Secara normatif, tindakan membawa pergi anak di bawah umur tanpa izin orang tua/walinya masuk ke dalam ruang lingkup pasal yang melarang penarikan orang belum dewasa dari kekuasaan yang sah menurut undang-undang.
a. Unsur-Unsur Objektif (Perbuatan):
- Membawa pergi seseorang.
- Orang tersebut belum dewasa (di bawah penguasaan orang tua/wali).
- Perbuatan dilakukan tanpa persetujuan atau izin dari orang tua atau walinya yang sah.
b. Unsur-Unsur Subjektif (Niat/Mens Rea):
- Dilakukan dengan sengaja (opzet).
- Memiliki maksud untuk menempatkan anak tersebut di bawah kekuasaannya sendiri atau kekuasaan orang lain, baik untuk dinikahi, disetubuhi, atau sekadar dijauhkan dari perlindungan orang tuanya.
-
Apakah Faktor “Suka Sama Suka” Menghapus Pidana?
Ini adalah miskonsepsi terbesar di masyarakat. Dalam doktrin hukum pidana yang diadopsi oleh KUHP:
Persetujuan dari seorang anak yang belum cakap hukum adalah cacat hukum (null and void).

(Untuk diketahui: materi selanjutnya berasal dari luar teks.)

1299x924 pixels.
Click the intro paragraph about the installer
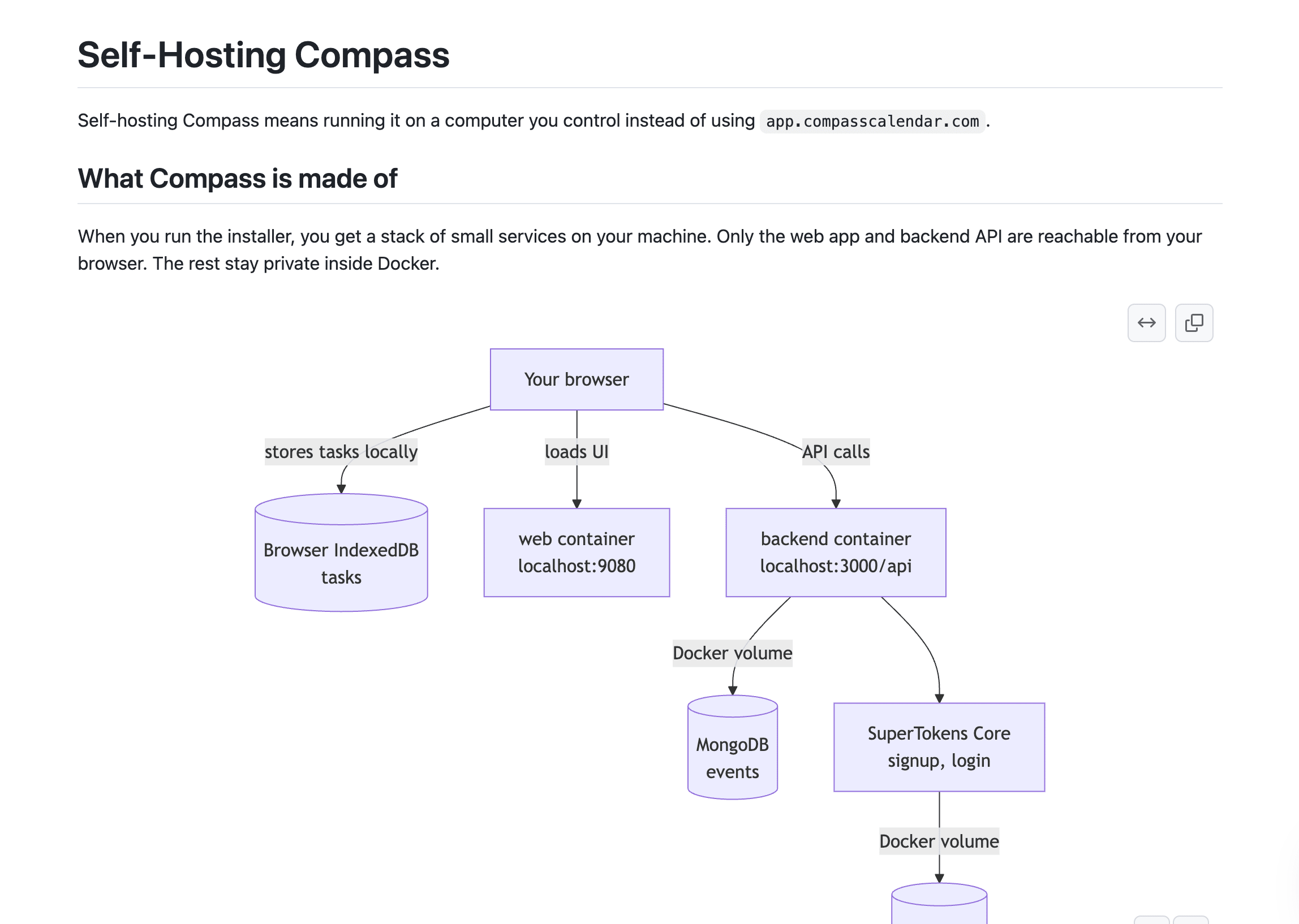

Artinya, meskipun pacar yang di bawah umur tersebut menangis meminta ikut, mengemas bajunya sendiri, atau bahkan merencanakan pelarian tersebut, secara pidana tindakan pelaku (pihak yang membawa) tetap dikategorikan sebagai perbuatan membawa pergi tanpa izin. Mengapa? Karena hak pengawasan secara hukum (legal custody) berada di tangan orang tua, bukan pada kehendak bebas anak tersebut.
-
Sanksi Pidana dalam KUHP
Dalam pasal 454 KUHP menerapkan sistem pemidanaan yang membagi sanksi berdasarkan modus operandi pelaku:
- Tanpa Kekerasan/Tipu Muslihat (Sukarela dari Anak): Tetap dipidana penjara paling lama 7 Tahun karena melanggar hak asasi orang tua dalam mendidik dan mengawasi anaknya.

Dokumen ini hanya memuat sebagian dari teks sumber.